Russiagate, il viceministro della Giustizia di Trump verso l'addio

Il viceministro della Giustizia Rosenstein è in attesa di essere licenziato dall'attuale presidente degli Stati Uniti d'America Donald Trump dopo lo scandalo Russiagate

La decisione è oramai vicina, il presidente Donald Trump è pronto a licenziare il suo viceministro che aveva "remato contro" il tycoon dopo lo scandalo Russiagate

Sono le ultime ore da viceministro della Giustizia di Rosenstein, infatti attende tra poco il licenziamento. Il viceministro è stato messo alle corde da uno scoop del New York Times secondo cui sarebbe stato lui a decidere di far partire una serie di intercettazioni, in seguito al Russiagate, per incastrare il presidente e costringerlo a dimettersi. Alcune persone vicine a Rosenstein sostengono che lo stesso, durante le riunioni di lavoro con i capi di Giustizia e Fbi, avrebbe affermato più volte di "avere il potere di convincere alcuni membri del governo a rimuovere l'attuale presidente Trump". Una manovra che però gli si è rivolta contro, visto che lo stesso era stato assegnato per indagare sul Russiagate e aveva deciso di "spiare" le conversazioni del presidente.

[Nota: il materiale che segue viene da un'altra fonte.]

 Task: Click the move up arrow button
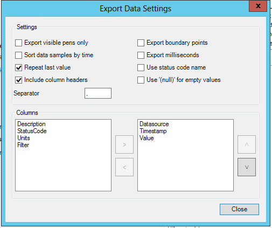[247, 144]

Rosenstein si era sempre difeso e aveva smentito la versione del New York Times, il tycoon però ha commentato così la notiza:"bisogna sradicare il fetore persistente al dipartimento della Giustizia".

Un'altra testa cade nella lunga strada che il presidente americano sta percorrendo per trovare un corpo di governo, in cui si vede indagato in prima persona stando al suo stesso annuncio di un anno fa.

Commenti

nunavut

Lun, 24/09/2018 - 19:57

Probabilmente fu lui che scrisse la lettera anonima al giornale affermando che inpediavano,in tutte le maniere possibili,che Trump potesse realizzare alcune sue politiche,poi intercettare e registrare conversazioni private del pres.é il summum del tradimento,come minimo meriterebbe l'espulsione dal partito.

brunog

Mar, 25/09/2018 - 03:25

Rosenstein non e' un politico, ma un dipendente del ministero della giustizia, capo gabinetto, infatti il ministro/segretario alla giustizia e' un politico poi viene lui. Ad ogni modo Trump non naviga in acque tranquille perche' la possibilita' di finire in prigione sono fondate. L'inchiesta del FBI su Trump si avvale di 5 reoconfessi/pentiti che collaborano con gli inquirenti, e sono il consigliere della sicurezza, il capo della campagna presidenziale e il suo secondo, il consigliere per l'estero, il suo avvocato personale. In cambio dell'immunita' il suo capo contabile, che lavora da 40 anni con la famiglia Trump, collabora con gli inquirenti. In aggiunta c'e' un'altra indagine condotta dallo stato di New York. Anche se venisse perdonato dal suo successore, questo non vale per l'indagine dello stato di NY.

nunavut

Mar, 25/09/2018 - 19:17

brunog 03:25 prima di tutto collaborano sotto ricatto,cioé tu mi racconti SOLO le marachelle che hai fatto per Trump (sempre che sia vero,di pentiti che accusarono degli innocenti e raccontando balle ne abbiamo avuti in italia) e noi ti alleggiamo la pena.Se avessero fatto questo al tempo dei kennedy cosa sarebbe successo? a me sembra che fino ad ora solo i Dem. si sono valsi della giustizia per fregare gli avversari,tutte quelle donne che escono adesso non ti mettono la pulce all'orecchio? non venirmi a dire che i Dem. sono tutti dei santerelli perché "une pipe" secondo un personaggio importante dei Dem. non é un atto sessuale? Quel ponte sul ruscello dove morì la ragazza incinta ti dice qualche cosa?eppure tutto fu dimenticato vista la lunga carriera del sospettato.A Trump servono la stessa medina che in Italia servirono a Berlusconi.